10 лет с «Медузой». И хочу еще!
истории

«Улыбайтесь, фройляйн, вас приветствует лучший город на земле!» Весной 2022-го писательница Женя Бережная эвакуировалась из Киева в Берлин. Свою историю она рассказала в романе «(Не) о войне» — он вышел в издательстве «Медузы». Публикуем его фрагмент

Источник: Meduza

В издательстве «Медузы» вышел роман «(Не) о войне» украинской писательницы Жени Бережной (дилогия «Терновая ведьма»). Раньше — до 2022 года — Женя писала сказки, преподавала писательское мастерство и вела подкаст о литературе. «(Не) о войне» — автобиографический роман, охватывающий события из жизни Бережной с 24 февраля 2022 года по 2023-й: воздушные тревоги, эвакуация, новая жизнь в незнакомом Берлине. Это очень личная история о войне, любви и преодолении травмы.
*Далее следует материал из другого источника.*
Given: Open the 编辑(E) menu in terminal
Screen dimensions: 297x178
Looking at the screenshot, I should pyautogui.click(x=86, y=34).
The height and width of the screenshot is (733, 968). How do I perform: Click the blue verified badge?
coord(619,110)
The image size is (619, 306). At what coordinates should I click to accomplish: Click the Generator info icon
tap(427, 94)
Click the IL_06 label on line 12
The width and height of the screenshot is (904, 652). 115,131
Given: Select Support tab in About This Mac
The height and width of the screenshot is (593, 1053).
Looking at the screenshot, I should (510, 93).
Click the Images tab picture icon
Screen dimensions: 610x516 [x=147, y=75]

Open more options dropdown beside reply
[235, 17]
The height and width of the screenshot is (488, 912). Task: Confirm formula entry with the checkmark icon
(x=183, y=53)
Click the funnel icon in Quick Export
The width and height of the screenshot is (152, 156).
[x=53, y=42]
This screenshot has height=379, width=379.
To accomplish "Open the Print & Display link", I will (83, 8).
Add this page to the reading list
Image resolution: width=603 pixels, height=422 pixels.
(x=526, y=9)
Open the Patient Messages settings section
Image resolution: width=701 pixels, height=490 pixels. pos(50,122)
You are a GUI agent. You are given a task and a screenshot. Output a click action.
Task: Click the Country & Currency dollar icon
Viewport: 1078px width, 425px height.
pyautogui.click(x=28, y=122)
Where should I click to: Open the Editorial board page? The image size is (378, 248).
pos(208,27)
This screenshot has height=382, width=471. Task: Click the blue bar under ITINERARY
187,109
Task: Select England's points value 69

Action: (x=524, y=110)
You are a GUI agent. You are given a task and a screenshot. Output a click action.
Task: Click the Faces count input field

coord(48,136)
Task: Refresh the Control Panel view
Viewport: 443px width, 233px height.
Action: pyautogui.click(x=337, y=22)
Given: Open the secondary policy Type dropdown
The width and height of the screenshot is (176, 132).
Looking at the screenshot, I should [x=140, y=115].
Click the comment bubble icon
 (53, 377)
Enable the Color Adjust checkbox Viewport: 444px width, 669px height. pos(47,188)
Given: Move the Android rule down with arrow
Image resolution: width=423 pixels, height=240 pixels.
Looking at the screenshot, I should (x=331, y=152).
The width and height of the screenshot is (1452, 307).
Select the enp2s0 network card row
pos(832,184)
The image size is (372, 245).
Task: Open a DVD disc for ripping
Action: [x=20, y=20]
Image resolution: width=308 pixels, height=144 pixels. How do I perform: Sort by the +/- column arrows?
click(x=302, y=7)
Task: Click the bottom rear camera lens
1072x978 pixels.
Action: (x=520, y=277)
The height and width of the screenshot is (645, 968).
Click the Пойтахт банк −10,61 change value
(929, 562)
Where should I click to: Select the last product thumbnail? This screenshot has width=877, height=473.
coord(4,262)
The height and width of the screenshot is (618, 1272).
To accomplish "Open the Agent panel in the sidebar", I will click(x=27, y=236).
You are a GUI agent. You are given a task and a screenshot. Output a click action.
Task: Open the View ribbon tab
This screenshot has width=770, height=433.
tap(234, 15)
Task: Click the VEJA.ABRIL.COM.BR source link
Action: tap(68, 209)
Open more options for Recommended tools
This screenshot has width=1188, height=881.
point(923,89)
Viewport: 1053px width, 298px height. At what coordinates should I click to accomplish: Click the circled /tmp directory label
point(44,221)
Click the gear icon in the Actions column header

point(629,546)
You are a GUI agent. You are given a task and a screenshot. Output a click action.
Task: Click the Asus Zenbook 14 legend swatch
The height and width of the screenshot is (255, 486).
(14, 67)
Мы публикуем фрагмент романа вместе с официальным саундтреком книги — песней «Життя» группы «Бук Аннук».

Купить книгу «(Не) о войне» Жени Бережной можно здесь.


Саундтрек книги

Рыбы в небе 

Сентябрь — октябрь 2022, Берлин

Беда приключилась с электричками в Берлине. Чтобы доехать от Александерплац до Бернау, мне нужно садиться в U-бан до Зенефельдерплац, потом долго ждать пересадки до Панко и уже оттуда ловить наземный — S-бан под номером два. 

В приложении городского транспорта пишут коротко: на линии ведутся работы, простите за неудобства, рассчитывайте время с учетом простоев и пересадок. И я рассчитываю, закладывая лишние двадцать минут бесконечности на промежуточную станцию. Словно это космический вакуум, зазор между двумя отрезками реальности, по неведомой причине оказавшимися в разных плоскостях бытия. Желаешь попасть из одной в другую? Добро пожаловать в лимб. Здесь нет вечных мук, но нет и благодати небесной. Идеальное пристанище для поэтов, философов, героев, чуждых христианскому смирению, — и беженцев. 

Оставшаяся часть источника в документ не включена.